Le 23 mai 1134, un groupe de moines de la communauté de l'Abbaye de Clairvaux prit possession de cette nouvelle abbaye cistercienne, la quinzième "fille" de Clairvaux.
Située dans une vallée orientée d'est en ouest, saint Bernard lui donna le nom de Vauclair (Vallis clara), nom inversé de l'abbaye mère (Clara vallis). Aidée par les dons de riches familles, l'abbaye prospéra rapidement en se dotant de nombreuses terres et fermes.
Elle fut construite à une quinzaine de kilomètres au sud de Laon, dans la vallée de l'Ailette, sur un lieu où se trouvait déjà une église et que l'évêque céda à saint Bernard avec tous ses droits et dépendances. L'Abbaye fait l’objet d’un classement au titre des monuments historiques depuis 1970.
visite virtuelle de l'Abbaye à voir sur ce site internet
Le Chemin des Dames se situe dans le département de l'Aisne, entre Laon et Soissons. Long d'une petite trentaine de kilomètres, il passe par la ligne de crête située entre la vallée de l'Ailette et la vallée de l'Aisne.
Le Chemin des Dames est entré dans la mémoire collective pour avoir été le théâtre de plusieurs batailles meurtrières de la Première Guerre mondiale.
Mais la tragique réputation du Chemin des Dames vient de l'offensive imaginée et dirigée par le général Nivelle durant le printemps 1917. Cette offensive est un cruel échec pour les armées françaises : alors que Nivelle pensait que l'avancée serait foudroyante,, Laon (située à une quinzaine de kilomètres à vol d'oiseau) devant être atteinte en fin de journée, le front allemand est à peine entamé. Pendant de nombreux mois, les armées allemandes et françaises se disputent le plateau.
Le bilan de l'offensive est difficile à établir. Les pertes françaises ont été souvent sous-évaluées en ne s'intéressant qu'aux pertes subies entre le 16 et 29 avril. Or, les combats se poursuivent jusque fin juin. Il convient alors de regarder les pertes sur les mois d'avril, mai et juin.
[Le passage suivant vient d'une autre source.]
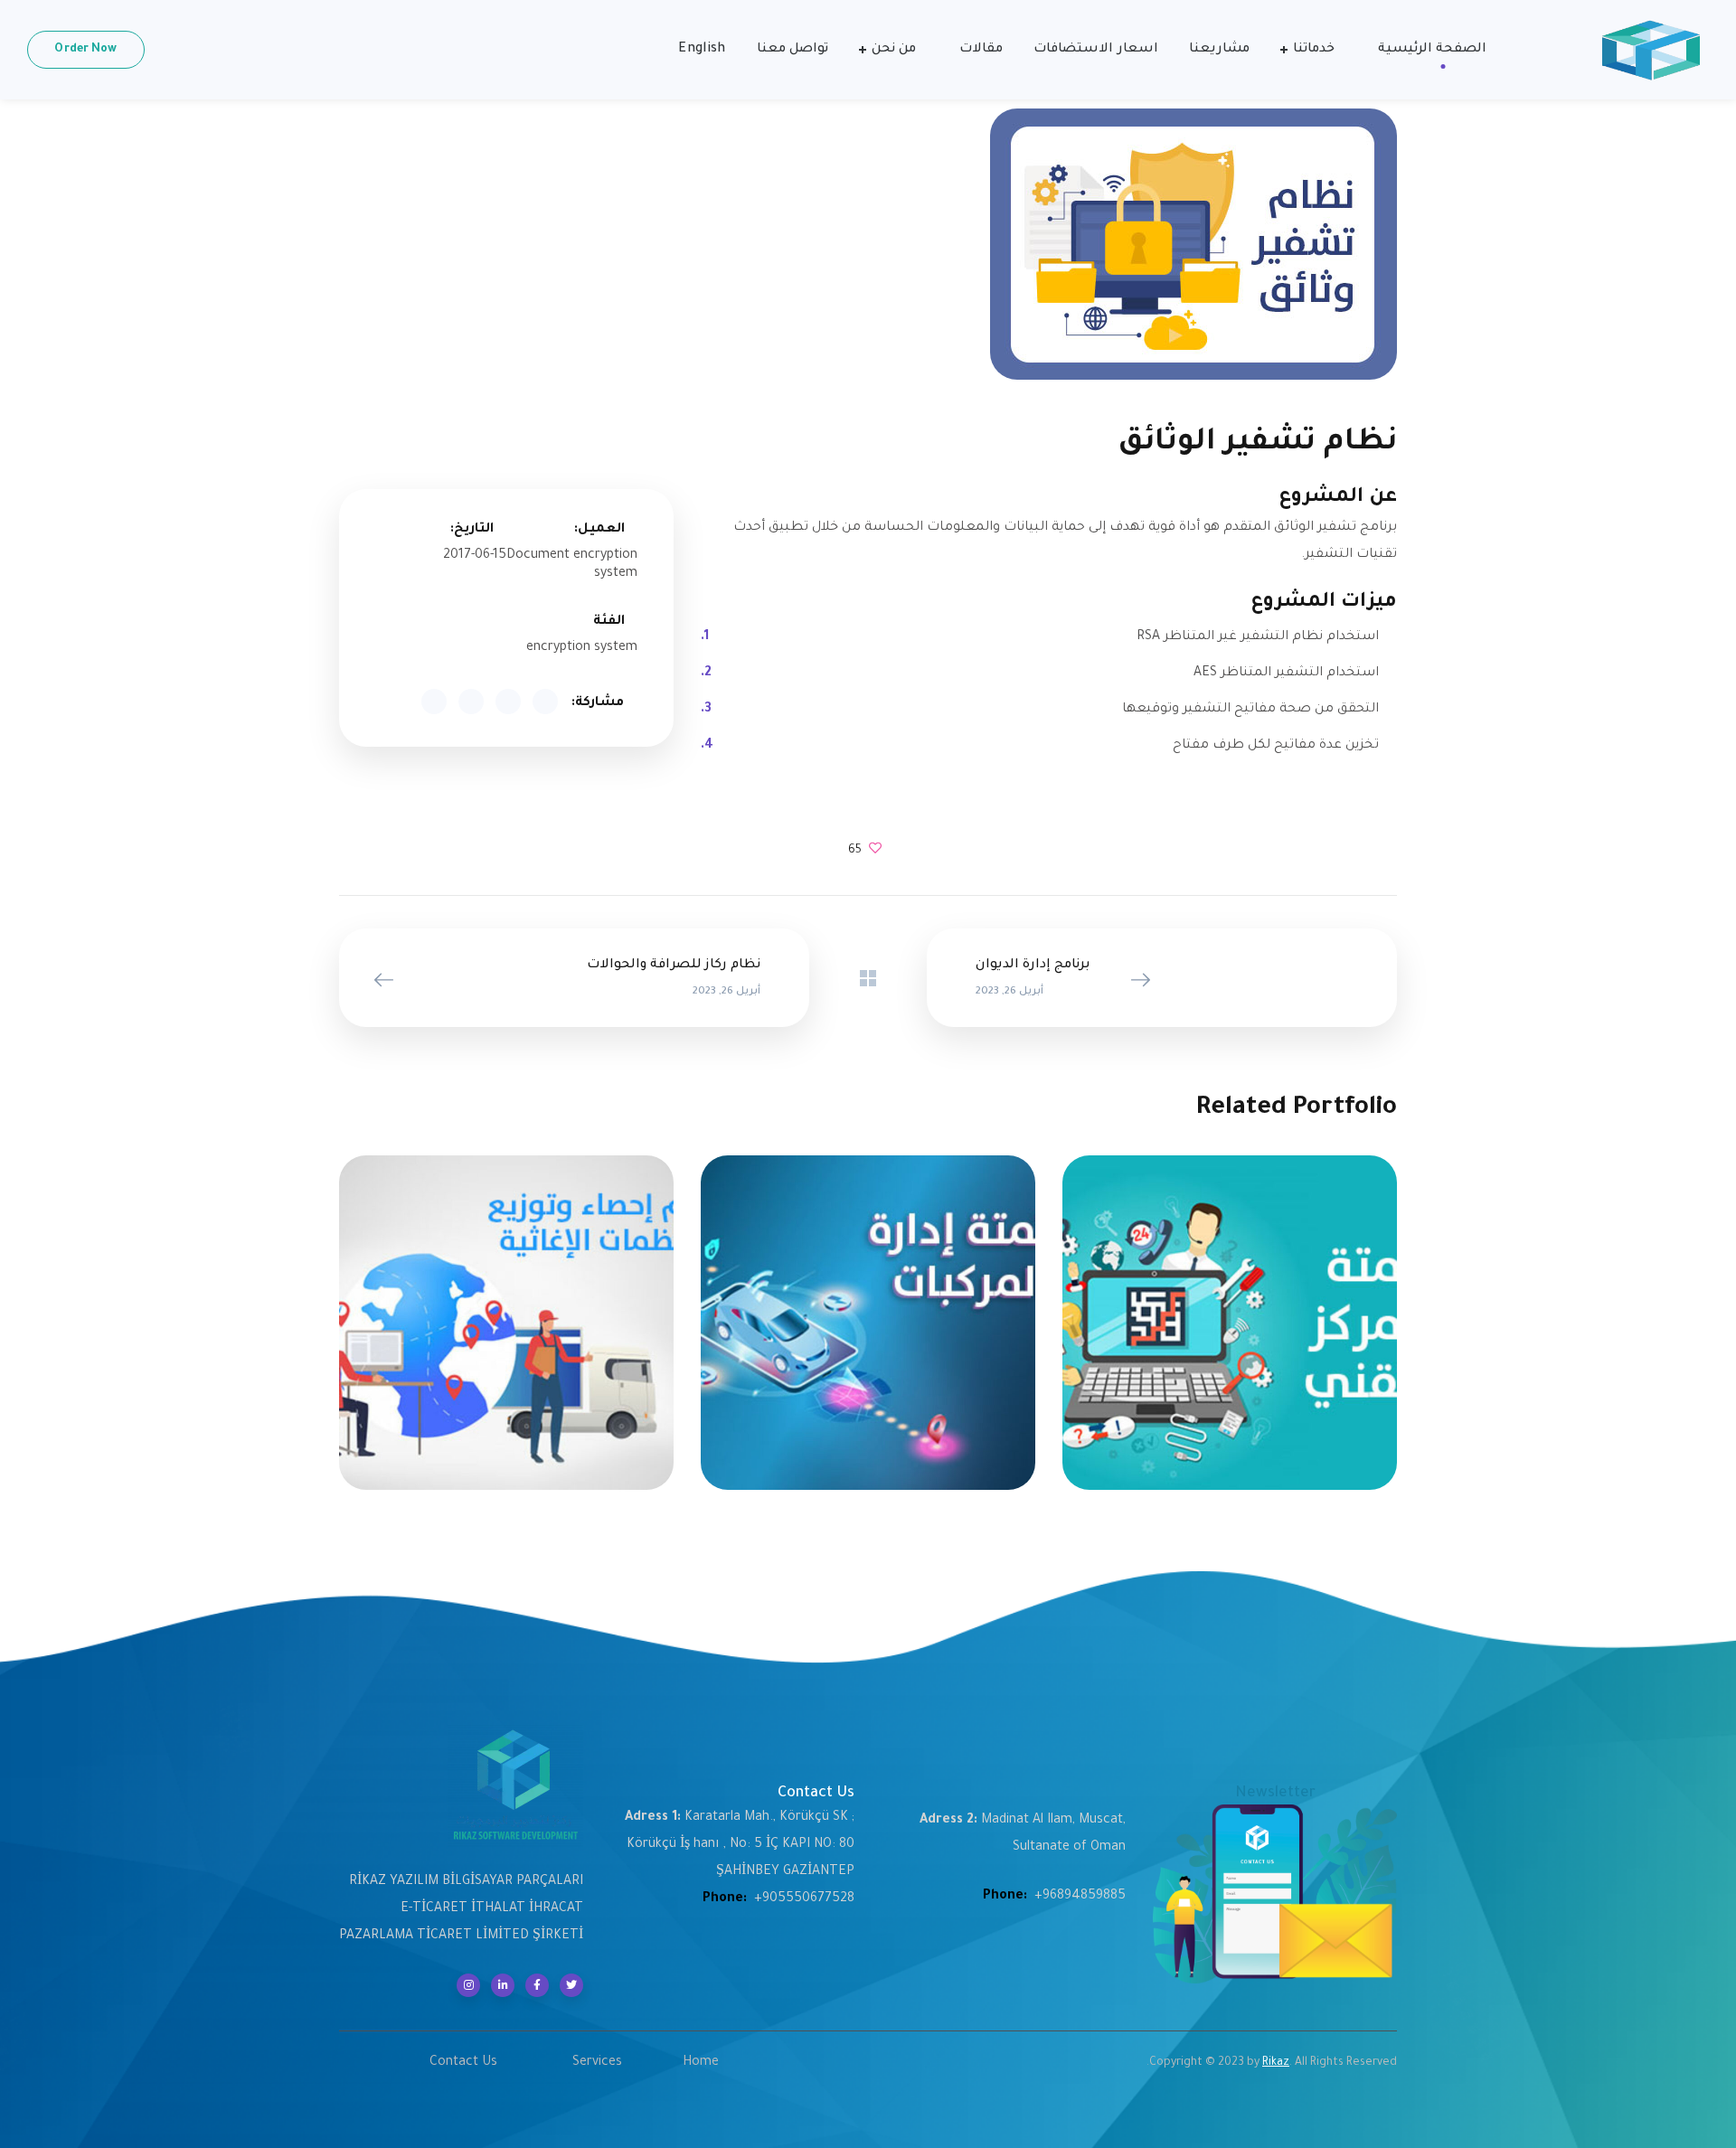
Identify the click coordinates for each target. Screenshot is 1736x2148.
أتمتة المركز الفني (1229, 1314)
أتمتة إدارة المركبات (868, 1314)
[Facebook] (537, 1985)
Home (701, 2063)
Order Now (85, 49)
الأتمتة (1275, 1334)
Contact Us (463, 2063)
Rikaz (1275, 2063)
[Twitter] (571, 1985)
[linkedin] (502, 1985)
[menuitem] (702, 49)
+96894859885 (1080, 1896)
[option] (1229, 1336)
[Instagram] (468, 1985)
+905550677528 (804, 1899)
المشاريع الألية (1206, 1334)
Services (597, 2063)
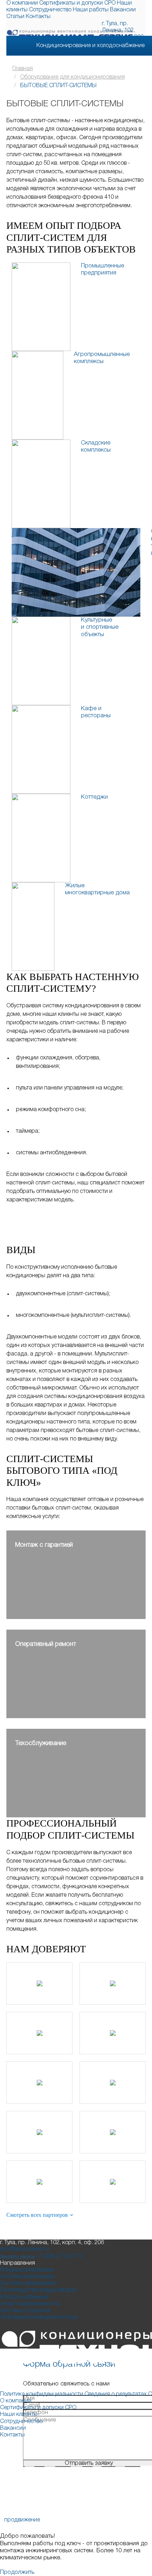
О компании (22, 3)
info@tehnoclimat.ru (24, 2249)
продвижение (22, 2520)
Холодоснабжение (24, 2297)
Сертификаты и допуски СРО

Lors des comités secrets réunissant les députés du 29 juin au 7 juillet, le député Favre estime les pertes à près de 200 000 hommes côté français au bout de deux mois d'offensives. Quant aux pertes allemandes, elles sont encore plus difficiles à évaluer.
C'est après cette grande tuerie que se développèrent dans l'armée française des mutineries.
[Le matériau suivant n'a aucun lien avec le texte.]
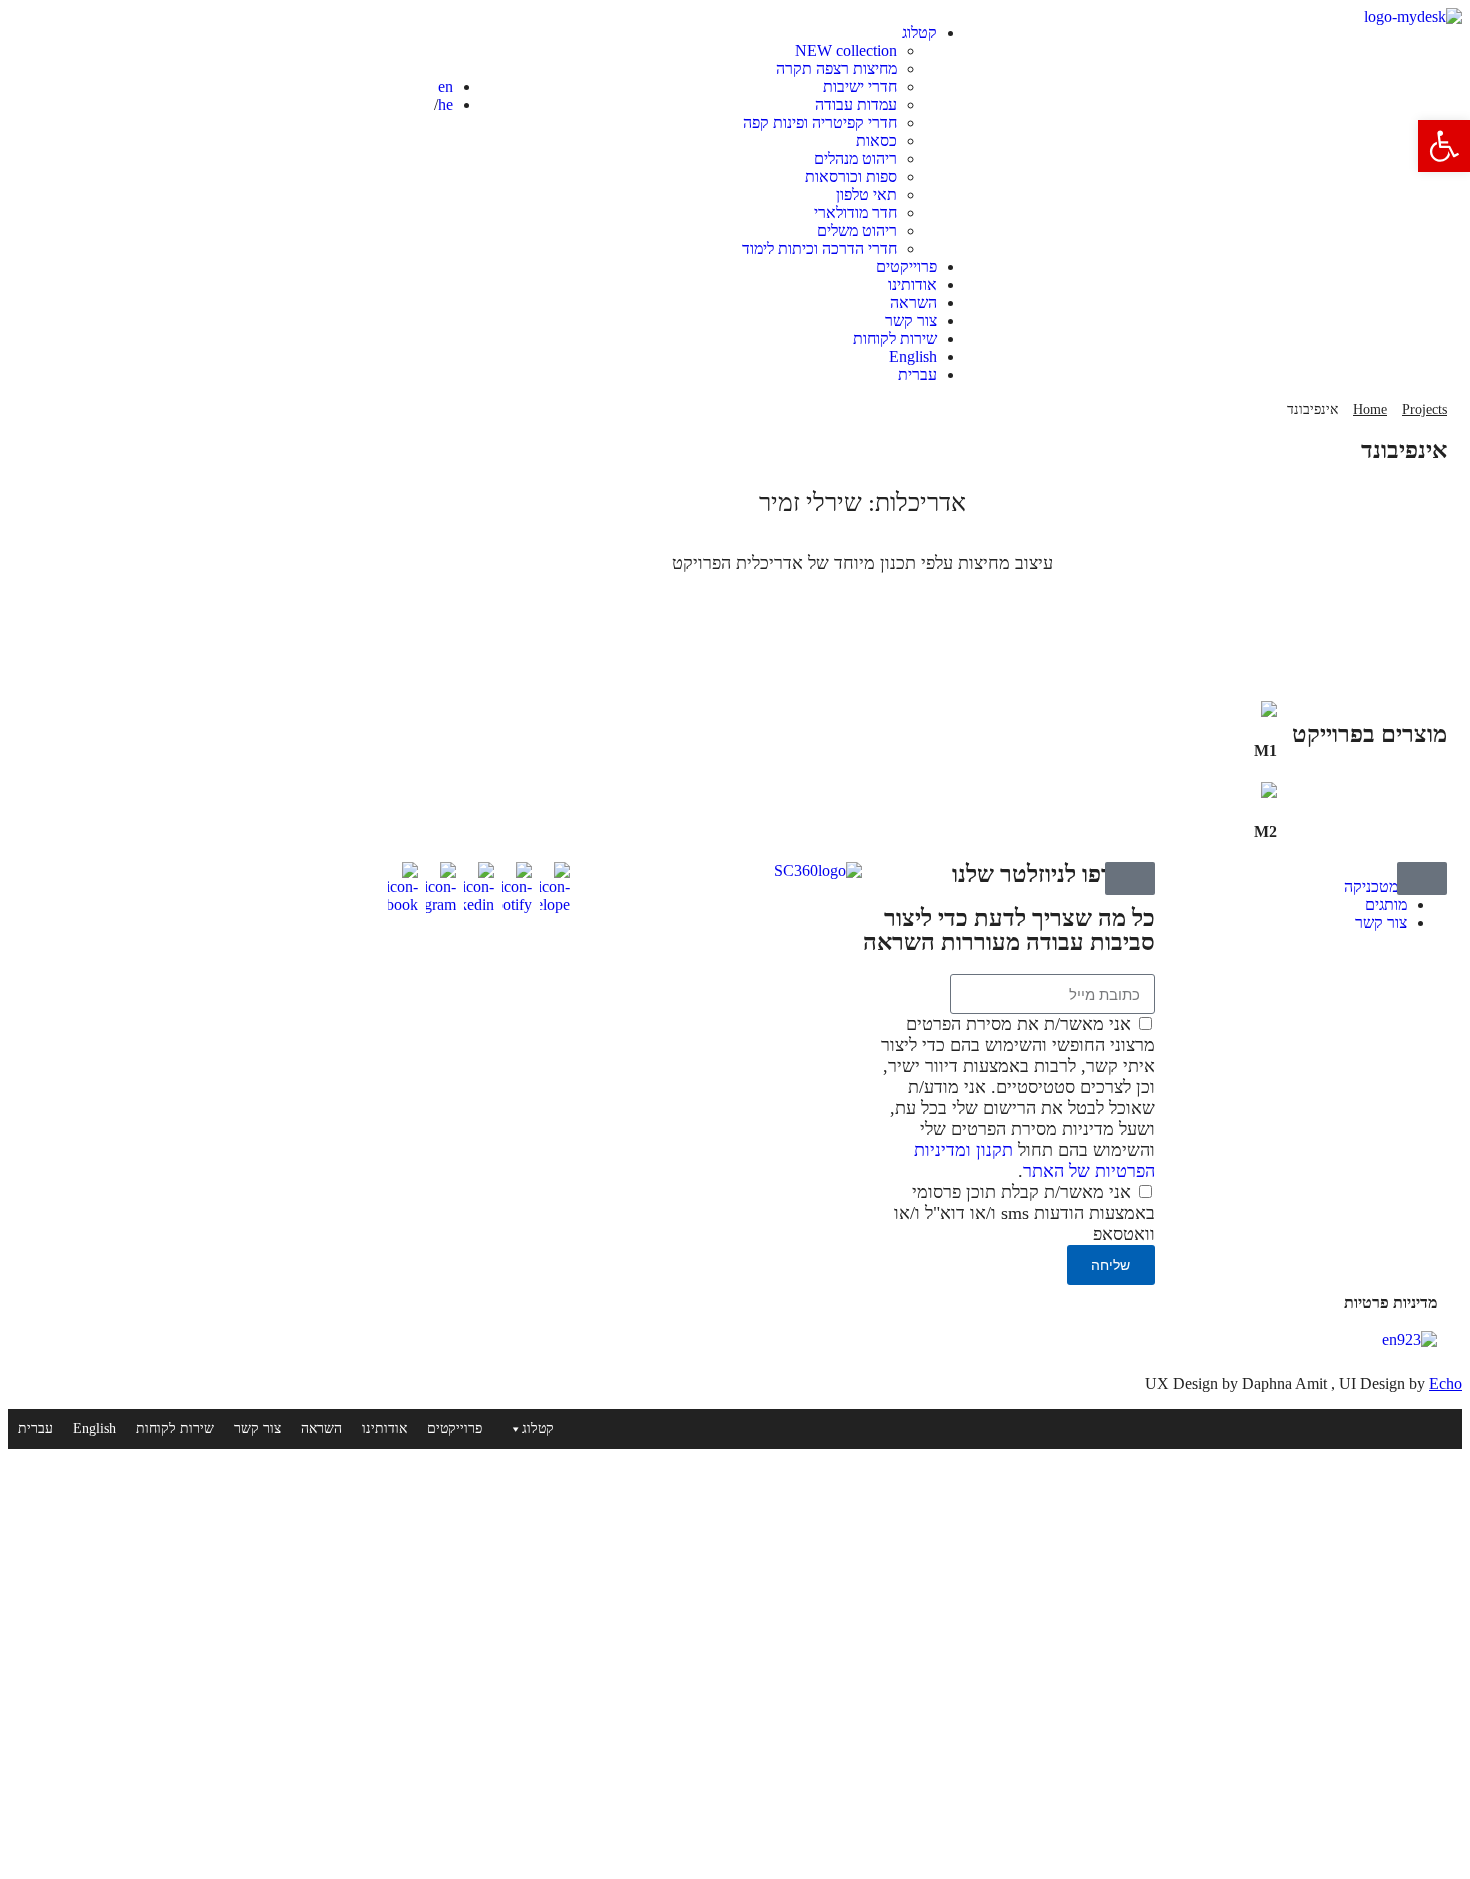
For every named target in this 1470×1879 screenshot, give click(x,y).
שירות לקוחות (895, 338)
Cette offensive n'a jamais occupé la même place dans la mémoire nationale que la bataille de la Somme ou que la bataille de Verdun. Il est en effet beaucoup plus difficile de commémorer une défaite...
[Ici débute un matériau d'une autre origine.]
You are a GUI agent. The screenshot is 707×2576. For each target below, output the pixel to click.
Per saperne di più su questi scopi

Constellation de la douleur.
Sculpture de Christian Lapie. Oeuvre qui rend hommage à ces milliers d'hommes venus des ex-territoires d'Afrique occidentale française. Au matin du 16 avril 1917, plus de 15 000 tirailleurs sénégalais s'élancent à l'assaut des crêtes du Chemin des Dames. Dans la seule journée du 16 avril, plus de 1400 "sénégalais" meurent dans les combats. Au total, durant la guerre 14-18, environ 30 000 tirailleurs de l'Afrique occidentale ont perdu la vie, et nombreux sont revenus blessés ou invalides.